Exporters from India often face a strategic choice under the Goods and Services Tax (GST) regime – whether to export goods or services without payment of tax under LUT, or to pay IGST and claim refund later.
Understanding the legal provisions, compliance process, and financial implications of both options is crucial for exporters aiming for smooth operations and optimal cash flow.
Legal Provisions under GST
Exports are “Zero-Rated Supplies”
Under Section 16 of the Integrated Goods and Services Tax Act, 2017, exports are considered zero-rated supplies, meaning:
- The supply is tax-free, and
- Exporters are eligible to claim Input Tax Credit (ITC).
Two Methods to Export Under GST
As per Rule 96A of the CGST Rules, 2017, an exporter can choose one of the following routes:
1️⃣ Export under LUT (Letter of Undertaking)
File Form GST RFD-11 and export without paying IGST.
2️⃣ Export with IGST Payment
Pay IGST on export invoices and later claim a refund under Section 54 of the CGST Act, 2017.
📄 What is LUT – Letter of Undertaking?
LUT (Form GST RFD-11) is a declaration filed by an exporter to the GST Department, confirming that:
- Goods/services will be exported within the time frame specified under Rule 96A
- All GST rules will be followed
- If export is not completed within time, IGST + 18% interest will be paid
📌 Relevant Rule: Rule 96A of CGST Rules, 2017
Important:
Exporting without a valid LUT is considered non-compliance, and may attract penalties and tax liability.
Conditions & Procedure for Filing LUT
Requirement | Description |
Eligibility | Any registered person exporting goods/services without tax |
Restriction | Not allowed if prosecuted for tax evasion above ₹2.5 crore |
Form Used | GST RFD-11 |
Filing Frequency | Annually, before 1st April of each year |
Where to File | Online via gst.gov.in |
Supporting Docs | Previous LUT, DSC/ EVC authentication |
📍 LUT must be accepted by the Jurisdictional GST Officer and kept on record.

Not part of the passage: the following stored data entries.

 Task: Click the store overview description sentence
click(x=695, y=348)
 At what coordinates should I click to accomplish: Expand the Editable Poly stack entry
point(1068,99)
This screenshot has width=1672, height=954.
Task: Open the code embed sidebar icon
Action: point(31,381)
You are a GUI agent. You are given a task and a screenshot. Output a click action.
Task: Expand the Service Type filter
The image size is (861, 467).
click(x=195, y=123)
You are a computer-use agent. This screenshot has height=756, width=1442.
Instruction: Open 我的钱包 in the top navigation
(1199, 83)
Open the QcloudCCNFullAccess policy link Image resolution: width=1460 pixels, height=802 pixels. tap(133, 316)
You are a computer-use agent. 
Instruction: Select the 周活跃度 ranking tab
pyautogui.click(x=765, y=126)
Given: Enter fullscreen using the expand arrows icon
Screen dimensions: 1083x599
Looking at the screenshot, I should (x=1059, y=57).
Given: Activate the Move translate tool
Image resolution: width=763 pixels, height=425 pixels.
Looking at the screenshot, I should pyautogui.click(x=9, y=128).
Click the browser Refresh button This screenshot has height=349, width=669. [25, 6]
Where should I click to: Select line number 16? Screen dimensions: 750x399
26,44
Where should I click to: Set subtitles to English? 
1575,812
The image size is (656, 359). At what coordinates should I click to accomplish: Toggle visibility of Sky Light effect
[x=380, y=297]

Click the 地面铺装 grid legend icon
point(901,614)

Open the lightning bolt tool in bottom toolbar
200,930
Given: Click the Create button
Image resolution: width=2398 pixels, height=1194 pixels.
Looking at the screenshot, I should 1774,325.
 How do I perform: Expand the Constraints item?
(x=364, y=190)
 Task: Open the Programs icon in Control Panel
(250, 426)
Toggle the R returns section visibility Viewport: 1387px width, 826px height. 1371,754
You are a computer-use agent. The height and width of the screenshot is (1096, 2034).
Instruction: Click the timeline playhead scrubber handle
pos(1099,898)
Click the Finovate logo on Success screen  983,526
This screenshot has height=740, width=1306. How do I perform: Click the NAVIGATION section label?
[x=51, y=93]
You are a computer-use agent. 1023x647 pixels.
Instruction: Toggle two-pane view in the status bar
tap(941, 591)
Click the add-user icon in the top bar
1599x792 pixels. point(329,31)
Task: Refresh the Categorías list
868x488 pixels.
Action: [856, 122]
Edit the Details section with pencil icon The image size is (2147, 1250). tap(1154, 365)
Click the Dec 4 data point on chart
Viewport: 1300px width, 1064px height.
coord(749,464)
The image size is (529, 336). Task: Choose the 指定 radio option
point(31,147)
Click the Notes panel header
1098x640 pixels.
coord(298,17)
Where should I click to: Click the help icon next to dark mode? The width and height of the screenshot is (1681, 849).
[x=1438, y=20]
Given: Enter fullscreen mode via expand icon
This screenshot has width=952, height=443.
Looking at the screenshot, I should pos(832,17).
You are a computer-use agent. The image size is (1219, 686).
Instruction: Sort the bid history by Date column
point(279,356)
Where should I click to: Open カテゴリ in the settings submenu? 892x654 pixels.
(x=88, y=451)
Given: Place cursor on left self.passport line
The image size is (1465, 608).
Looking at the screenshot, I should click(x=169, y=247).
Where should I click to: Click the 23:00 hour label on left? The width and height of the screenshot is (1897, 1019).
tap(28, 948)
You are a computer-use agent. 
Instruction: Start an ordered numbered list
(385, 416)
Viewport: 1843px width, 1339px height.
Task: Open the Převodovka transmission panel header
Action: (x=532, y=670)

What is Export with IGST Payment?
Exporters also have the option to:
- Issue invoices with IGST charged
- Pay the IGST amount at the time of supply
- Claim refund of the IGST paid through GSTR-1 and GSTR-3B matching
📌 Relevant Section: Section 54 of the CGST Act, 2017 + Rule 89 of CGST Rules
🔍 Pros & Cons of Both Methods
✔️ LUT (Without Tax Payment)
- ✅ No working capital blockage
- ✅ Simple declaration, no refund process
- ❌ Requires timely export and compliance
- ❌ Needs annual renewal
✔️ IGST Payment with Refund Claim
- ✅ Refund of IGST allowed on paid amount
- ✅ Ideal when exporter has accumulated ITC
- ❌ Involves cash outflow
- ❌ Refund delays can affect liquidity
Comparative Summary: LUT vs IGST Payment
Criteria | LUT (Letter of Undertaking) | IGST Payment & Refund |
Tax Payment | Not required | Required upfront |
Form Required | GST RFD-11 | No special form, use GSTR-1 & 3B |
Refund Process | Not needed | Required |
Cash Flow | No blockage | Cash gets blocked until refund |
Timeline Compliance | Mandatory as per Rule 96A | Export must match GSTR entries |
Penalty for Non-compliance | IGST + 18% interest if export fails | N/A (refund rejection possible) |
Filing Frequency | Once a year | Monthly/quarterly returns |
Best For | MSMEs, cash-conscious exporters | High-volume exporters with ITC |
📌 Conclusion
For most exporters, LUT is the smarter choice due to ease of compliance and cash flow efficiency. However, in scenarios where refunds are quick or ITC utilization is strategic, the IGST route may also be viable.
🔔 Always consult your tax advisor before choosing the export route.